Even a solid earnings beat couldn’t save Best Buy from an analyst-induced stock price drop, but is it time for investors to start worrying?
Nov. 24, 2021
Despite posting a more than solid third-quarter earnings report, Best Buy (NYSE: BBY) saw its share price plummet yesterday. Trading down over 12%, the company has run afoul of analysts who anticipate a difficult holiday period ahead.
With adjusted earnings per share of $2.08 against an expected $1.91, on revenue of $11.91 billion versus a predicted $11.58 billion. These results would normally have investors clamouring to buy up the stock, so why aren’t they?
What happened and should investors be worried?
Revenue was bolstered by consumer electronics in particular as more and more people sought to upgrade their home offices or kitchens. As CEO Corie Barry put it, “more people continue to sustainably work, entertain, cook, and connect at home,” so this revenue boost should come as no real surprise.
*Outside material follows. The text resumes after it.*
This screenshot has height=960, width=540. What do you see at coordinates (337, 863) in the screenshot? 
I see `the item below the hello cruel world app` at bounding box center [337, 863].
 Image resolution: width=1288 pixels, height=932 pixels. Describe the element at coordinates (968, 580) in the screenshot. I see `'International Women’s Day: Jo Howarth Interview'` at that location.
However, this alone was not enough to persuade investors to continue to back the firm. A conservative Q4 outlook, coupled with a range of factors such as a predicted consumer shift towards travel and entertainment, have seen sentiments turn bearish on the electronics retailer.
The company was quick to point out its digital success in its earnings call, with Chief Financial Officer Matt Bilunas extremely confident in the effect a new membership program will have on the company’s underlying financials. This service will focus on speed of delivery and customer support as its main selling points, with Bilunas adding that “we are looking forward to a strong holiday season and believe we are extremely well-positioned with both the tech customers want and fast and convenient ways to get it.”
So should I buy Best Buy stock?
Best Buy is currently experiencing a rather sharp pullback in response to its Q3 earnings. If you are confident in Best Buy and its ability to be a strong stock over the next 10 years, now would be an opportune time to buy. It would be wise to dig a little deeper into its underlying financials, however, as Q4 outlooks remain quite conservative. Even more worryingly, gross margins in Q3 declined in what was possibly a large reason for the stock’s downward slide.
Best Buy certainly has plenty of positives to talk about. Its new membership program, booming digital sales, and access to a lucrative product set are all points to be pleased with as a potential investor. Caution must be exercised though before making any decisions, and perhaps this holiday season will give us a clearer insight into what the future holds for the company.